As if there weren’t already enough cool things for New Yorkers to do, tomorrow offers residents of the Big Apple the chance to see a rare occurence: Manhattanhenge (also sometimes called the Manhattan Solstice, but we prefer the name Manhattanhenge because the term was coined by the awesome Dr. Neil deGrasse Tyson).
Manhattanhenge doesn’t involve any ancient and mysterious rock formations like the prehistoric English monument that gave it the “henge” part of its name, but it’s a suitable replacement.

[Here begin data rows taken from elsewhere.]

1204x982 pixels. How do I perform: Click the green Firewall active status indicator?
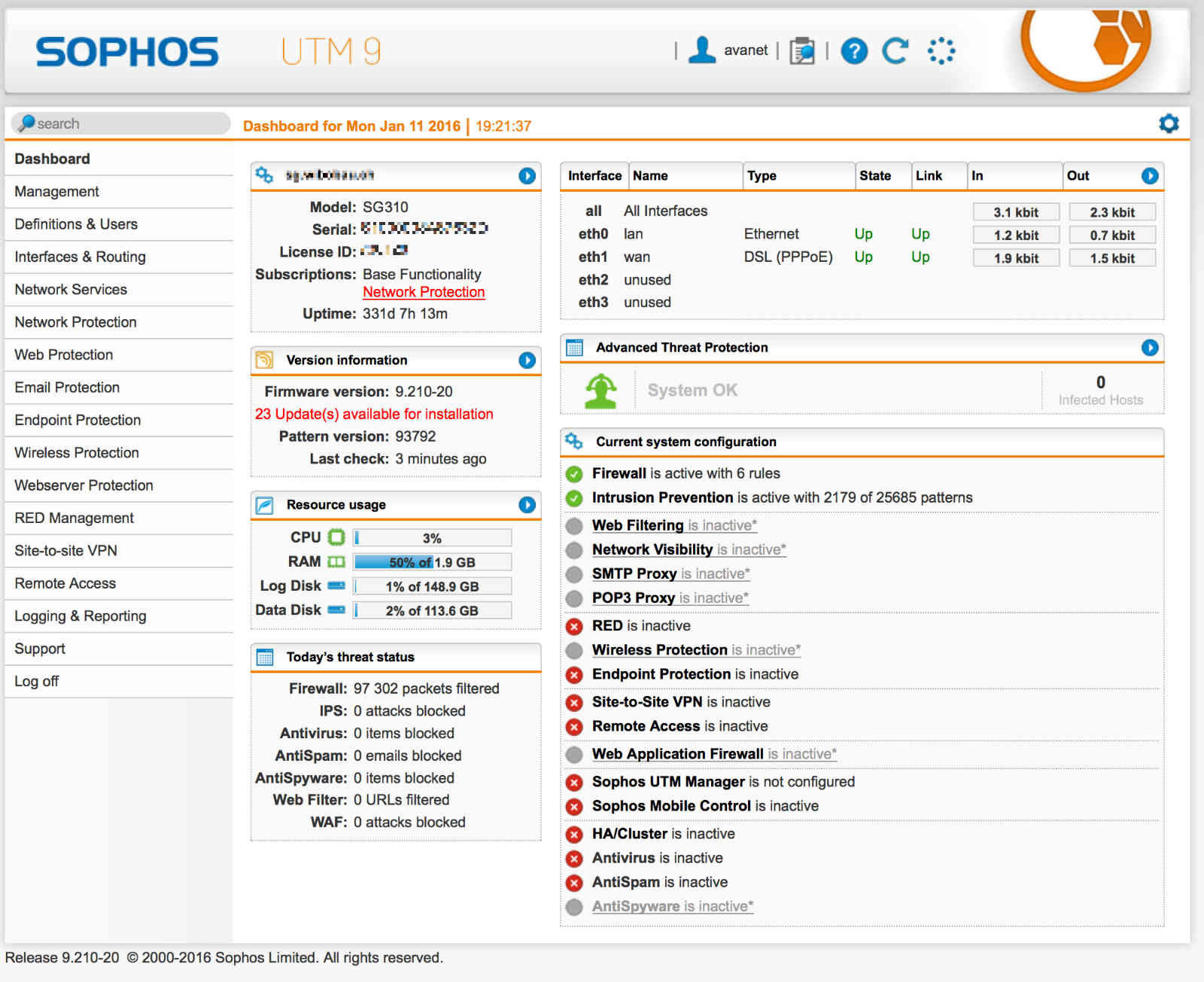click(x=574, y=474)
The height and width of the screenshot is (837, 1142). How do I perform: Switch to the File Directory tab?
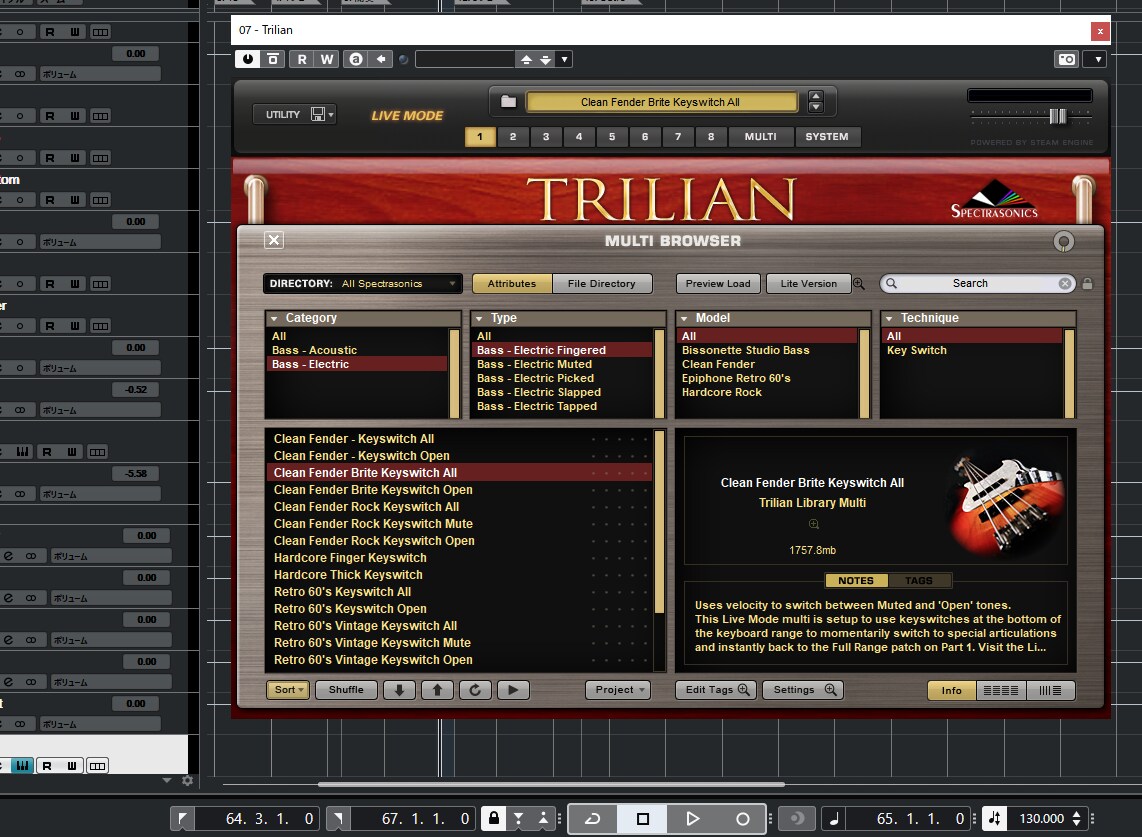point(602,283)
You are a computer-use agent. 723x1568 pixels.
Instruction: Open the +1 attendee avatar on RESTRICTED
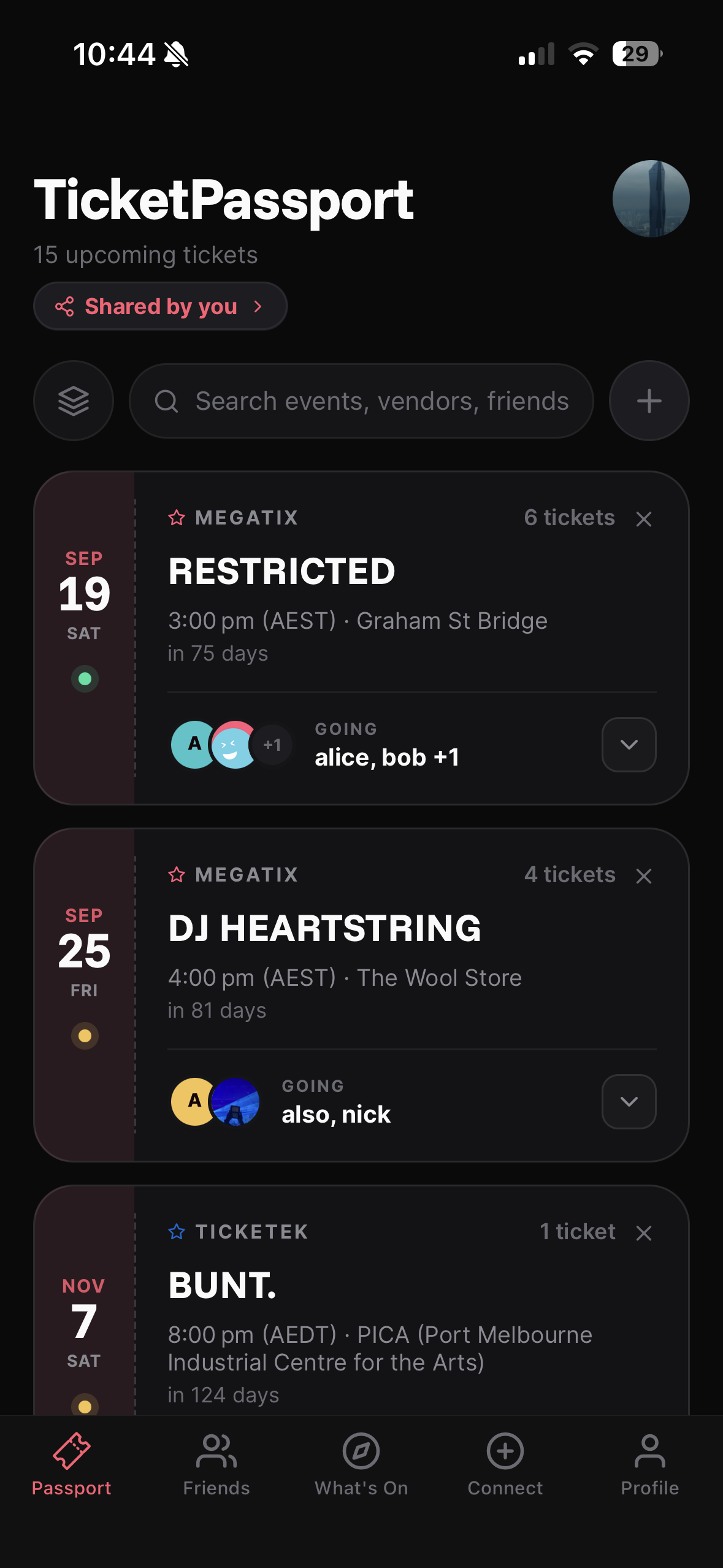click(x=272, y=745)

Manhattanhenge is the twice-yearly event during which the sun sets exactly in line with the east-west streets that cut across Manhattan. It creates some pretty cool visuals, which you can see in the pictures below:
This year, Manhattanhenge will take place on May 29th (tomorrow) and again on July 12th. As deGrasse Tyson points out, “these two days happen to correspond with Memorial Day and Baseball’s All Star break. Future anthropologists might conclude that, via the Sun, the people who called themselves Americans worshiped War and Baseball.”
For any readers lucky enough to be in NYC tomorrow, we recommend finding a patio with a good view west. The sun will set somewhere around 8:15-8:30 (look it up if you want the exact time), so make sure you don’t miss out.